::: Trecho para leitura

Por que você existe? Essa pergunta soou da boca de um professor em uma de minhas aulas no seminário. As respostas surgiram conforme o professor chamava por nome alguns alunos e, como um coral muito bem ensaiado num cânone contínuo, o que se ouviu foi: “para glória de Deus”. Eu mesma repeti estas palavras e no momento exato em que a última sílaba foi dita, percebi que elas soaram automáticas, frias e sem sentido, apesar de anunciarem uma verdade. Desde então tenho pensado sobre isso.

Por que Deus criou o homem? Em Gênesis 1.27,28 lemos: “Criou Deus, pois, o homem à sua imagem, à imagem de Deus o criou; homem e mulher os criou. E Deus os abençoou e lhes disse: Sede fecundos, multiplicai-vos, enchei a terra e sujeitai-a”; em Isaías 45.18: “Porque assim diz o SENHOR, que criou os céus, o Deus que formou a terra, que a fez e a estabeleceu; que não a criou para ser um caos, mas para ser habitada: Eu sou o SENHOR, e não há outro” e em Efésios 1.11,12: “nele, digo, no qual fomos também feitos herança, predestinados segundo o propósito daquele que faz todas as coisas conforme o conselho da sua vontade, a fim de sermos para louvor da sua glória, nós, os que de antemão esperamos em Cristo”. Tudo o que Deus fez foi para sua própria glória, seu desejo era ver a terra completamente habitada por pontos brilhantes, reflexos de Sua própria imagem, para o louvor de Si mesmo. No entanto, a imagem e semelhança de Deus, criada em perfeição, foi corrompida pela liberdade indevidamente exercida em Adão, que escolheu desobedecer e, através disso, imputou a escravidão do pecado a toda humanidade por sua representatividade.

::::::
::: Linhas extraídas

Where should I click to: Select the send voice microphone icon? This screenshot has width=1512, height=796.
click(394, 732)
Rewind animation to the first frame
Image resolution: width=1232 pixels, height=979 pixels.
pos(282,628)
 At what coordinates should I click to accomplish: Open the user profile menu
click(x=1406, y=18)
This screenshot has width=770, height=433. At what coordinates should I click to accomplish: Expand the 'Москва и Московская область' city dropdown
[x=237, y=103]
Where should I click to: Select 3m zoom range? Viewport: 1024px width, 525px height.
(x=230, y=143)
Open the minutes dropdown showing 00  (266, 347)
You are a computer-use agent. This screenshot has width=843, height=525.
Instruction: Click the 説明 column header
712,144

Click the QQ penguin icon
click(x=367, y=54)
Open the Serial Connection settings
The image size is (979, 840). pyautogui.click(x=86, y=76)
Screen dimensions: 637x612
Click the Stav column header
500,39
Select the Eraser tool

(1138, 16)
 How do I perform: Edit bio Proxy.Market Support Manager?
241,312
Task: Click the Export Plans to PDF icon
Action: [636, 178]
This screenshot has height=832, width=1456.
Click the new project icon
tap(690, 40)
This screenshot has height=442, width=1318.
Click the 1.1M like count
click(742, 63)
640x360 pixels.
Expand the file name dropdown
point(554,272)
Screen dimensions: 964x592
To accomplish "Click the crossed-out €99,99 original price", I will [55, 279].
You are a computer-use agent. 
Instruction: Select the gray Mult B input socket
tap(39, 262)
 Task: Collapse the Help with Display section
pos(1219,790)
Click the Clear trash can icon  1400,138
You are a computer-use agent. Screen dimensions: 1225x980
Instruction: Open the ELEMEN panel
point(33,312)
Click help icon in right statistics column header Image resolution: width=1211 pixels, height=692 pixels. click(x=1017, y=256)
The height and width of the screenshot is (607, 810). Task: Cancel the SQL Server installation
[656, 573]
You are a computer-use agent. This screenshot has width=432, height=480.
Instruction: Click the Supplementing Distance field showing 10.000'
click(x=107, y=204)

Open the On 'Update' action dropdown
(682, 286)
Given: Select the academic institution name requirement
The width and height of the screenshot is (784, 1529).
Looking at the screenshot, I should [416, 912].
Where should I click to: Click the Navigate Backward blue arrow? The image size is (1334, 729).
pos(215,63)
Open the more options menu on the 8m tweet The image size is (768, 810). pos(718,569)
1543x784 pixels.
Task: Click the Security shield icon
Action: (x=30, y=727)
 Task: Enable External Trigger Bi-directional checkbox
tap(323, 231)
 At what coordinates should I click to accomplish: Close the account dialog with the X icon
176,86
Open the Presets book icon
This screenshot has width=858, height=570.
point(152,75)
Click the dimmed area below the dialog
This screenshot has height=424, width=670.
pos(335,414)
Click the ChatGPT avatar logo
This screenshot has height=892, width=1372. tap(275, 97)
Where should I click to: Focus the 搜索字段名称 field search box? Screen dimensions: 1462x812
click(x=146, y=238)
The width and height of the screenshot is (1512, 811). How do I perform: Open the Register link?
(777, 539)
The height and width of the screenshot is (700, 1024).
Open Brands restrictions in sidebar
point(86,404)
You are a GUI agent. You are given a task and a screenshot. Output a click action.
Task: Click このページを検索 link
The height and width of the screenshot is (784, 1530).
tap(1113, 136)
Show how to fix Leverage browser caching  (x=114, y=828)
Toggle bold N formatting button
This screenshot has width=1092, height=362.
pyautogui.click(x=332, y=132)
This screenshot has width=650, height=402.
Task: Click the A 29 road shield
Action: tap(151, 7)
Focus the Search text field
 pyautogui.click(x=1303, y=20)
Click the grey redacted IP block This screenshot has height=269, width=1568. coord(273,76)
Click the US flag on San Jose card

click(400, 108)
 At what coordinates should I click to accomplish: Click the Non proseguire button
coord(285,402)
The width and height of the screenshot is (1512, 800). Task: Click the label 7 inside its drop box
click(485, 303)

::::::

(Exercício proposto A)
Reproduza fielmente um trecho do texto sobre a glória de Deus. Comece nas palavras "Por que você" e pare logo após "pensado sobre isso.".
(Exercício proposto B)
No texto sobre a glória de Deus, que resposta os alunos deram quando o professor perguntou por que eles existiam?

(Resposta correta A)
Por que você existe? Essa pergunta soou da boca de um professor em uma de minhas aulas no seminário. As respostas surgiram conforme o professor chamava por nome alguns alunos e, como um coral muito bem ensaiado num cânone contínuo, o que se ouviu foi: “para glória de Deus”. Eu mesma repeti estas palavras e no momento exato em que a última sílaba foi dita, percebi que elas soaram automáticas, frias e sem sentido, apesar de anunciarem uma verdade. Desde então tenho pensado sobre isso.

(Resposta correta B)
Os alunos responderam "para glória de Deus".